Your goal
Your output must match the data word for word, with every line included.

Pixel coordinate grounding data
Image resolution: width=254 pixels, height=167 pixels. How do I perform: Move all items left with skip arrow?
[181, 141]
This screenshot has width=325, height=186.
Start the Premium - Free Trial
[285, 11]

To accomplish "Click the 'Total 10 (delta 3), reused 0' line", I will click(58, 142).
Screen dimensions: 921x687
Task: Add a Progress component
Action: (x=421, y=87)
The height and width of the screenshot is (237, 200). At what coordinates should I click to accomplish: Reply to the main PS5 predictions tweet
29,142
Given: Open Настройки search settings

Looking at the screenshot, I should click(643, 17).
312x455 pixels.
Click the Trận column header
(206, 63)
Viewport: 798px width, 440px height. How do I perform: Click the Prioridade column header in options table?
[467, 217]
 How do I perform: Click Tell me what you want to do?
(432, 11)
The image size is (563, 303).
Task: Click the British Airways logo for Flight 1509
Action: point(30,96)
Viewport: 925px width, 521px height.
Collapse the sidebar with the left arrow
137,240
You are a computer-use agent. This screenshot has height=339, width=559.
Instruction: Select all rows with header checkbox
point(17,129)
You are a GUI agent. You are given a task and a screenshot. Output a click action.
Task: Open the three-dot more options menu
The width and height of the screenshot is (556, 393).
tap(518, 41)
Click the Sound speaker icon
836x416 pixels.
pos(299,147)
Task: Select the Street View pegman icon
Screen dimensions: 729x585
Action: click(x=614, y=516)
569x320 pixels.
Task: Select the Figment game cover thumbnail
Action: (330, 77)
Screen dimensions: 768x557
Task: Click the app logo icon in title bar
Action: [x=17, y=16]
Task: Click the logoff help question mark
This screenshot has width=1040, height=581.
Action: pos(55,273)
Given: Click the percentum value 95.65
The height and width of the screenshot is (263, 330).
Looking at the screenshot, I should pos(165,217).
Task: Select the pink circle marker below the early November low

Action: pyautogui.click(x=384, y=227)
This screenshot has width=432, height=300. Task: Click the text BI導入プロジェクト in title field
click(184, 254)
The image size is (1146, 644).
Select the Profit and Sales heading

Written response
Image resolution: width=254 pixels, height=167 pixels. How do I perform: Move all items left with skip arrow?
[181, 141]
This screenshot has width=325, height=186.
Start the Premium - Free Trial
[285, 11]

To accomplish "Click the 'Total 10 (delta 3), reused 0' line", I will click(58, 142).
Screen dimensions: 921x687
Task: Add a Progress component
Action: (x=421, y=87)
The height and width of the screenshot is (237, 200). At what coordinates should I click to accomplish: Reply to the main PS5 predictions tweet
29,142
Given: Open Настройки search settings

Looking at the screenshot, I should click(643, 17).
312x455 pixels.
Click the Trận column header
(206, 63)
Viewport: 798px width, 440px height. How do I perform: Click the Prioridade column header in options table?
[467, 217]
 How do I perform: Click Tell me what you want to do?
(432, 11)
The image size is (563, 303).
Task: Click the British Airways logo for Flight 1509
Action: point(30,96)
Viewport: 925px width, 521px height.
Collapse the sidebar with the left arrow
137,240
You are a computer-use agent. This screenshot has height=339, width=559.
Instruction: Select all rows with header checkbox
point(17,129)
You are a GUI agent. You are given a task and a screenshot. Output a click action.
Task: Open the three-dot more options menu
The width and height of the screenshot is (556, 393).
tap(518, 41)
Click the Sound speaker icon
836x416 pixels.
pos(299,147)
Task: Select the Street View pegman icon
Screen dimensions: 729x585
Action: click(x=614, y=516)
569x320 pixels.
Task: Select the Figment game cover thumbnail
Action: (330, 77)
Screen dimensions: 768x557
Task: Click the app logo icon in title bar
Action: [x=17, y=16]
Task: Click the logoff help question mark
This screenshot has width=1040, height=581.
Action: pos(55,273)
Given: Click the percentum value 95.65
The height and width of the screenshot is (263, 330).
Looking at the screenshot, I should pos(165,217).
Task: Select the pink circle marker below the early November low

Action: pyautogui.click(x=384, y=227)
This screenshot has width=432, height=300. Task: Click the text BI導入プロジェクト in title field
click(184, 254)
The image size is (1146, 644).
Select the Profit and Sales heading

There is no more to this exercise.